TEMPO Interaktif, Jakarta - Pengamat militer Universitas Indonesia Andi Widjajanto menyarankan kasus penyanderaan dua puluh awak kapal MV Sinar Kudus oleh perompak Somalia diselesaikan melalui negosiasi. Dalam proses dialog antara perompak dan perusahaan tempat awak kapal bekerja, Pemerintah Indonesia berposisi sebagai fasilitator. “Negosiasi bisa dilakukan secara formal, apalagi perompak sudah menyebut soal tebusan," kata Andi, Selasa (12/4).
Menurut dia, pemerintah belum perlu mengambil langkah operasi militer. Jika harus dipilih, ada tiga model operasi militer, yaitu: Operasi CTF 151, Operasi Atlanta, dan Operasi Perisai Laut. Namun dalam kasus ini, karena fokus utamanya adalah menyelamatkan awak kapal MV Sinar Kudus, maka negosiasi yang lebih tepat karena akan mempercepat kepulangan ke-20 WNI. Hal itu menurut Andi lebih realistis.

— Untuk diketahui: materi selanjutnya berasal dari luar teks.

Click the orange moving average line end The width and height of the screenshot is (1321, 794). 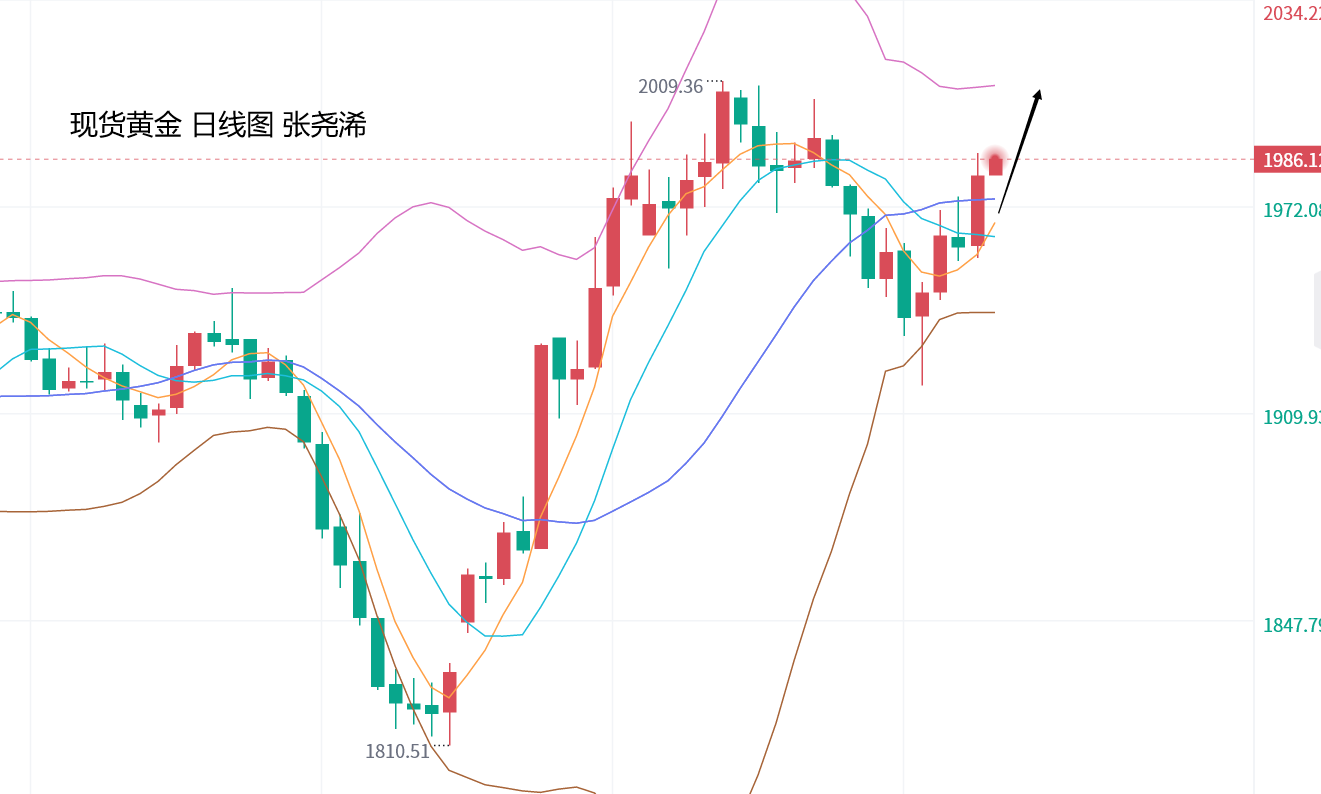click(x=993, y=224)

“Bisa saja operasi militer dengan Cina dan Belanda. Tapi itu tepatnya saat perompaknya tercegat. Kalau kapalnya sudah telanjur terompak lebih baik negosiasi,” ujar Andi.
Operasi militer juga dinilai Andi sukar dilakukan untuk kondisi saat ini. Sebab tawanan sudah dibawa ke daratan. Belajar dari kasus-kasus penyanderaan sebelumnya, ini jauh lebih susah dilakukan. Karena kondisi daratan yang landai dan berupa padang pasir.
Perompak Somalia membajak kapal Sinar Kudus milik PT Samudera Indonesia di Semenanjung Arab pada 16 Maret 2011 lalu. Kapal dibajak saat dalam perjalanan dari Pomalaa, Sulawesi Tenggara, menuju Rotterdam, Belanda. Semua awak kapal bermuatan nikel senilai Rp 1,4 triliun itu kini ditawan di Pantai Eil, Somalia.
Kementerian Luar Negeri Indonesia terus memantau komunikasi dan negosiasi soal tebusan antara pemilik kapal dan kelompok pembajak. Dalam dua hari terakhir, tebusan yang diminta pembajak terus berubah. Pembajak awalnya meminta tebusan sebesar US$ 2,6 juta.